Planos de Saúde

Como a sinistralidade influencia o custo do seu plano de saúde

03 de abril de 2026 4 min de leitura

Quando o plano de saúde aumenta, a explicação costuma apontar para o mercado, a operadora ou as regras de reajuste.

Essa leitura não está errada.

Mas ela simplifica o problema.

O custo também é influenciado por algo menos visível: a forma como o plano é utilizado ao longo do tempo.

E esse impacto quase nunca aparece de forma imediata para quem usa.

ONDE A LEITURA COSTUMA SE DISTORCER

Na prática, muita gente sabe que a utilização influencia o custo.

Mas tende a enxergar isso de forma simplificada.

Como o impacto não é imediato nem individual, ele perde peso na decisão do dia a dia.

O raciocínio acaba sendo outro: já que o custo é diluído na carteira, usar mais não parece fazer diferença.

E é aí que a leitura se distorce.

O uso de uma única empresa não define o reajuste sozinho.

Mas o padrão de utilização, quando se repete na carteira, passa a influenciar o custo ao longo do tempo.

COMO O REAJUSTE REALMENTE ACONTECE

O reajuste do plano de saúde acontece, em regra, uma vez por ano, mas não segue uma única lógica.

Nos planos individuais, existe um teto definido pela Agência Nacional de Saúde Suplementar, aplicado conforme a data de aniversário do contrato.

Nos planos coletivos, a lógica muda.

Nos contratos por adesão e empresariais, o reajuste é definido com base no comportamento da carteira e nos custos do contrato.

Nos contratos menores, essa análise é agrupada. Já nos maiores, pode haver negociação mais próxima da realidade da empresa.

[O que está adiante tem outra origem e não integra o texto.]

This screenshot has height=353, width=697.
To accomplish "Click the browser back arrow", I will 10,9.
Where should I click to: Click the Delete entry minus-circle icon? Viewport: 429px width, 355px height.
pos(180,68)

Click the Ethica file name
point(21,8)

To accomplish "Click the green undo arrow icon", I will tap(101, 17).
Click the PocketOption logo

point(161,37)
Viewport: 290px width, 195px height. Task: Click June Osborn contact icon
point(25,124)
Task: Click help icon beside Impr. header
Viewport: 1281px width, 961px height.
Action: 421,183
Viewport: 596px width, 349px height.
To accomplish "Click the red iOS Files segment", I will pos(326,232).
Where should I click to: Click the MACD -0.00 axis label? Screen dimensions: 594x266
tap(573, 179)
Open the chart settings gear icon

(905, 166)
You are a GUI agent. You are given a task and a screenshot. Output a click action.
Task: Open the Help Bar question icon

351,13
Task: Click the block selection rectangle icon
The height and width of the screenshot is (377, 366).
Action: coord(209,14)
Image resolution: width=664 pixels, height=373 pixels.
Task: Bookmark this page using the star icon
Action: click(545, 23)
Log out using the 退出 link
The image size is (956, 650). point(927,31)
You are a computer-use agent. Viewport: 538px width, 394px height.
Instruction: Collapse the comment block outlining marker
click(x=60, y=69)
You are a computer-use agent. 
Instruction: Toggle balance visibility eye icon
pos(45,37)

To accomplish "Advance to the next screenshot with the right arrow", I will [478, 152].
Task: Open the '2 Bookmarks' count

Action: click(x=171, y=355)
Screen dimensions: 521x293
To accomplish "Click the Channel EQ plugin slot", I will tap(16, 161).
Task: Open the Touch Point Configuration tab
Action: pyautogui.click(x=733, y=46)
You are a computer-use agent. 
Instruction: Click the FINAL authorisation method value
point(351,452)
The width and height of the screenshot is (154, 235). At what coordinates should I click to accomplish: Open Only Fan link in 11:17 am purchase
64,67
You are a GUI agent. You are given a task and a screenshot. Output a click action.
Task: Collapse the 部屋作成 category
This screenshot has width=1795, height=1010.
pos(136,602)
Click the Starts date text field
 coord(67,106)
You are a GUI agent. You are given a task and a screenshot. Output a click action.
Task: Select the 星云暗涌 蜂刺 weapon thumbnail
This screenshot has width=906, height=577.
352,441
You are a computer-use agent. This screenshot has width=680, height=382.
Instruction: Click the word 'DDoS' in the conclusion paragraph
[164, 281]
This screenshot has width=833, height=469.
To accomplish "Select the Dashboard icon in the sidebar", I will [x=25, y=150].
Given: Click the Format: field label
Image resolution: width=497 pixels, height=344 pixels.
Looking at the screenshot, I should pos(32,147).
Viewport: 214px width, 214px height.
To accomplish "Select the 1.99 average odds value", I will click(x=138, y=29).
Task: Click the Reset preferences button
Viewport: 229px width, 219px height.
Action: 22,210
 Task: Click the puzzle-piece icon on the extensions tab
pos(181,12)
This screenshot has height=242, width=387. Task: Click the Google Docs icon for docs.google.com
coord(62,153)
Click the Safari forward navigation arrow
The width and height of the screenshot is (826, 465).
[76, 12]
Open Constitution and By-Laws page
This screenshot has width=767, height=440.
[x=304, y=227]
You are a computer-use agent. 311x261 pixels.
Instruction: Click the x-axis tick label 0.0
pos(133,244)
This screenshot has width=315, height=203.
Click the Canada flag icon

Ou seja, o aumento não vem de um único fator.

Outros ajustes previstos em contrato também podem impactar o valor, como mudança de faixa etária ou alterações na própria estrutura do plano.

Ele é resultado de regras de mercado, estrutura do contrato e do comportamento ao longo do tempo.

ONDE O COMPORTAMENTO ENTRA NESSA CONTA

Mesmo que o uso de uma única empresa não determine o reajuste de forma isolada, o comportamento da carteira como um todo influencia diretamente os custos.

Esse efeito não é imediato, mas é cumulativo.

Ao longo do tempo, padrões de uso vão se somando.

Uso recorrente de pronto-socorro para casos simples, excesso de exames sem necessidade ou falta de acompanhamento adequado aumentam a frequência e o custo assistencial.

É um movimento gradual.

Quanto mais esse padrão se repete dentro da carteira, maior a pressão sobre os reajustes.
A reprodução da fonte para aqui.